Page 1: Loan Repayment Calculation

This page introduces a recurrence relation word problem focused on loan repayment calculations. It demonstrates how to use recurrence relations to model financial scenarios, a common topic in Higher Maths and A Level Maths.

The problem presents Betty's loan of £2000 with a 1.5% monthly interest rate and £450 monthly repayments. Students are tasked with creating a recurrence relation to model the loan balance over time.

Definition: A recurrence relation for this loan scenario is given as Bn+1 = 1.015Bn - 450, where Bn represents the balance after n months.

The page walks through the calculation process month by month, showing how the loan balance decreases over time. This step-by-step approach is valuable for students learning to apply recurrence relations to real-world problems.

Example: The calculation shows that by the end of May, the balance owed is £281.82058, and the final payment is made in June.

The problem also asks students to calculate the total amount Betty will have paid, which comes to £2086.05. This illustrates the concept of total interest paid on a loan, an important aspect of financial mathematics.

Highlight: For questions involving exceeding or dropping below specific limits, it's crucial to consider the values both before and after each payment or change.

This page effectively demonstrates the application of recurrence relations in financial contexts, providing a practical example that students might encounter in Higher Maths past papers or A Level Maths exams.

Recurrence Relations - Word Problems

This document covers two main types of recurrence relation word problems: loan repayments and drug dosage calculations. These examples demonstrate the practical applications of recurrence relations in real-world scenarios.

Loan Repayment Problem

The first problem involves a reducing balance loan scenario where Betty borrows £2000 with monthly repayments and interest.

Example: Betty takes out a £2000 loan with 1.5% monthly interest and £450 monthly repayments.

The recurrence relation for the loan balance is derived:

Definition: Bn+1 = 1.015Bn - 450, where Bn is the balance after n months.

The problem is solved step-by-step, showing how the loan balance decreases each month until the final payment in June.

Highlight: The final payment is made in June, with a total repayment of £2086.05.

Drug Dosage Problem

The second problem involves calculating drug levels in a patient's bloodstream using recurrence relations.

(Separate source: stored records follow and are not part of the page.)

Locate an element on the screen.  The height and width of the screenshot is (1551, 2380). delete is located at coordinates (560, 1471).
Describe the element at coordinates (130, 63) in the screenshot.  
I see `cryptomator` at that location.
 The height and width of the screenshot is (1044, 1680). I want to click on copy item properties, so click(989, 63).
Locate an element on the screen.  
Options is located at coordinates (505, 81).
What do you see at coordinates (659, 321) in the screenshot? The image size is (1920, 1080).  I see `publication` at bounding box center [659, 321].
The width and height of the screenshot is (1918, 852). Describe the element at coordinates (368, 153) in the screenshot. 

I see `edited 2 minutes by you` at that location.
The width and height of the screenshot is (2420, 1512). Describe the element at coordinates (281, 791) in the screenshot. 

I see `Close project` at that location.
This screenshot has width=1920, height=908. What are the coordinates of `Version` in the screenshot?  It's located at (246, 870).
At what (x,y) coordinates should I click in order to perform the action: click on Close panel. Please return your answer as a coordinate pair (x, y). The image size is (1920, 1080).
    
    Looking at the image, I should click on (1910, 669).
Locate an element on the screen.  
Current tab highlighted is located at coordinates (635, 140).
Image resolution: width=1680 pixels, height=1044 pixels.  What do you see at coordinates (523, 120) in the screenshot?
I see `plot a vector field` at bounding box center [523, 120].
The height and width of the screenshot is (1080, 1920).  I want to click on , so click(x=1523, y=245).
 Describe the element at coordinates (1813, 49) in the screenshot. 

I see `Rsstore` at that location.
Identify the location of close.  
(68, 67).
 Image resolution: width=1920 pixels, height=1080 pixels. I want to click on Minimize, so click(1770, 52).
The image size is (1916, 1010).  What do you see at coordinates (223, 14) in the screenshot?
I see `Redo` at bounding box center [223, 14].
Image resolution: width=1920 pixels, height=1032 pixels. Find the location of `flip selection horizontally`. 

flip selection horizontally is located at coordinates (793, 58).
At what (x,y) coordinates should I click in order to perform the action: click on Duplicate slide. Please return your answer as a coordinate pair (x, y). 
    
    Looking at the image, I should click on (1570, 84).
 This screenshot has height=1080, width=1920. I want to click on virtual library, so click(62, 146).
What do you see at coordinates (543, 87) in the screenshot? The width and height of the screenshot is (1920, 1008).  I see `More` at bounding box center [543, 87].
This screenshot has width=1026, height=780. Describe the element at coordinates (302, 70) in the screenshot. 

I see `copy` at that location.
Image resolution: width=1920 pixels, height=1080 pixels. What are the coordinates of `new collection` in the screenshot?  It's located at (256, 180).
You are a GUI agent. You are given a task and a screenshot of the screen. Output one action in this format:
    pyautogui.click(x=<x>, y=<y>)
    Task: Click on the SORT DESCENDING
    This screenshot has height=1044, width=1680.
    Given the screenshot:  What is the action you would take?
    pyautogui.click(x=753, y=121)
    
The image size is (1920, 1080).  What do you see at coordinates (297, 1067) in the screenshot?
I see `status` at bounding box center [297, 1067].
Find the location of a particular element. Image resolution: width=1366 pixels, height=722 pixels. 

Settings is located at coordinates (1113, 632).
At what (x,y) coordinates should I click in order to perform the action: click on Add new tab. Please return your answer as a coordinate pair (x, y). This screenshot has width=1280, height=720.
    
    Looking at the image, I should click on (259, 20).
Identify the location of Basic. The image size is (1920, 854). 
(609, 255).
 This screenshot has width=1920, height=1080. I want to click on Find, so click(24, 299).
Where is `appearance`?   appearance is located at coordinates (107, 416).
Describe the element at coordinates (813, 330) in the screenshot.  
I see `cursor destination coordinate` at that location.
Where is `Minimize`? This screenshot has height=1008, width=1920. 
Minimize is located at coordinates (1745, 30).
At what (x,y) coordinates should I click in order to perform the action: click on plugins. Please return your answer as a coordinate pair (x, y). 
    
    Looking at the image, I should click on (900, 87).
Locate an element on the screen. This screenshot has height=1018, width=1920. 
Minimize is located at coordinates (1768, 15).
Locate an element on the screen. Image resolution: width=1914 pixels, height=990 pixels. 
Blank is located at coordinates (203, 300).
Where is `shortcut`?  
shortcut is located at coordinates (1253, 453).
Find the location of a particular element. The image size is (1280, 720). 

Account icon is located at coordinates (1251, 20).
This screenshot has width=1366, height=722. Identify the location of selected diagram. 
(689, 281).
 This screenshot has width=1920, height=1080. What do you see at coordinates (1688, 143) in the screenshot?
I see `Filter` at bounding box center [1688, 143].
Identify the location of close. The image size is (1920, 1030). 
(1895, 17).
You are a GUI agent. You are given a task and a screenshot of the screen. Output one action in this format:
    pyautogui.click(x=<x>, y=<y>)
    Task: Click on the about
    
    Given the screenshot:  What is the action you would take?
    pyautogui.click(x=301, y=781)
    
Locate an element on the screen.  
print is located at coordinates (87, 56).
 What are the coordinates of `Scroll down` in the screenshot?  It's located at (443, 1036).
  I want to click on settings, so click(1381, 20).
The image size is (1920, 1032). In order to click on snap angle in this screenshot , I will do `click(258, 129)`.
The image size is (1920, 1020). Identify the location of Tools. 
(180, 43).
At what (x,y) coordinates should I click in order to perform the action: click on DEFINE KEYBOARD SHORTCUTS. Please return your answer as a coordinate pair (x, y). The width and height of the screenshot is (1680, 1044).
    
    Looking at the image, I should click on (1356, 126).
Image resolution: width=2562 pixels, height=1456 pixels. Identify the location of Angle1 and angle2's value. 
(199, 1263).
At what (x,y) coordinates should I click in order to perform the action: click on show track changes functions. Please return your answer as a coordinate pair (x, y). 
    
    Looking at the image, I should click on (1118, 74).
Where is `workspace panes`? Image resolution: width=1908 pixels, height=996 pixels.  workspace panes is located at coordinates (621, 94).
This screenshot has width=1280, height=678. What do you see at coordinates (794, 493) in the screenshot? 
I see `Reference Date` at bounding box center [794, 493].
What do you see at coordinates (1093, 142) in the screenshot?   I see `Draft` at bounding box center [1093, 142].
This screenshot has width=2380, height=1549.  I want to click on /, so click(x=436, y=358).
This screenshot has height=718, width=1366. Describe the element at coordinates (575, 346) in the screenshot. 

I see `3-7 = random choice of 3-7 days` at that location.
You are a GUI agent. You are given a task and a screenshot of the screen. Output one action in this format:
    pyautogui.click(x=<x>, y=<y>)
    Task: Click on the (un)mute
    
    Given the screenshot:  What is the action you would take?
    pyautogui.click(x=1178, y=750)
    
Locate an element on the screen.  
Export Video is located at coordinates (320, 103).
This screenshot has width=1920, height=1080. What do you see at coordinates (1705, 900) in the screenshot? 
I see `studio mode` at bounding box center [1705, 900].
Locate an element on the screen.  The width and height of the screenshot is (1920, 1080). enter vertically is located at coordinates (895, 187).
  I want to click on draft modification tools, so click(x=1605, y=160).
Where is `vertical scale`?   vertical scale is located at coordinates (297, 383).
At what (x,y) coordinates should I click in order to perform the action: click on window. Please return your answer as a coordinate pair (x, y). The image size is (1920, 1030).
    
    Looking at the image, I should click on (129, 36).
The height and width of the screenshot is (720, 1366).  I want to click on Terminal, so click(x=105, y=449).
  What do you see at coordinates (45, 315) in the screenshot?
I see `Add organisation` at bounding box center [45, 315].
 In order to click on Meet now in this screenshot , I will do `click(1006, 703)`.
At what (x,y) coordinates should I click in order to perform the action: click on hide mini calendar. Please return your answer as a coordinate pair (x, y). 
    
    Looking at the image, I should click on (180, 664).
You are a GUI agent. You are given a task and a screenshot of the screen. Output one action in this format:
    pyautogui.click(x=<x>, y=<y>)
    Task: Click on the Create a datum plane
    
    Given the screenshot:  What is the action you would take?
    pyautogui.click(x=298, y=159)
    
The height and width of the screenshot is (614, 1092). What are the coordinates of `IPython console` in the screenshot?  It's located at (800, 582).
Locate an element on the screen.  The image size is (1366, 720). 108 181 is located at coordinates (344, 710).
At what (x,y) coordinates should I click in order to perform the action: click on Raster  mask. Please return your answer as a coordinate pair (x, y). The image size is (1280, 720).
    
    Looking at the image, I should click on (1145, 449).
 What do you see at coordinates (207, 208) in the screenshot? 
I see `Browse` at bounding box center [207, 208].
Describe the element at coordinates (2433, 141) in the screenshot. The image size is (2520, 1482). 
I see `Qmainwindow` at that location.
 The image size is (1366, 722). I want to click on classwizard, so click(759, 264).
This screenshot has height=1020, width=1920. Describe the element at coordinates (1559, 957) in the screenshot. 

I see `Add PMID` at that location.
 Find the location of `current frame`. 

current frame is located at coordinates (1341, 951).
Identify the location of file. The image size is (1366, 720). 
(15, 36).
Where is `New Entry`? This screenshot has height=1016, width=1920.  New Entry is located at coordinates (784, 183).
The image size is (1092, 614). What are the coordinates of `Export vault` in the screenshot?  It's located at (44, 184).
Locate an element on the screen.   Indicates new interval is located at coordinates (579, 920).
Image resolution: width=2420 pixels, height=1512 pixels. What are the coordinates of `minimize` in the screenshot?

Example: A drug with an initial dose of 120ml is administered, with 50% metabolized hourly and 35ml top-ups given each hour.

Two recurrence relations are presented:

1. Un+1 = 0.5Un + 35 $drug level after top-up$
2. Un+1 = 0.5Un $drug level before top-up$

Vocabulary: Metabolised - The process by which a drug is broken down in the body.

The problem is solved to determine when the drug level falls below the effective threshold of 58ml.

Highlight: The treatment stops being effective between the 3rd and 4th doses when the drug level drops below 58ml.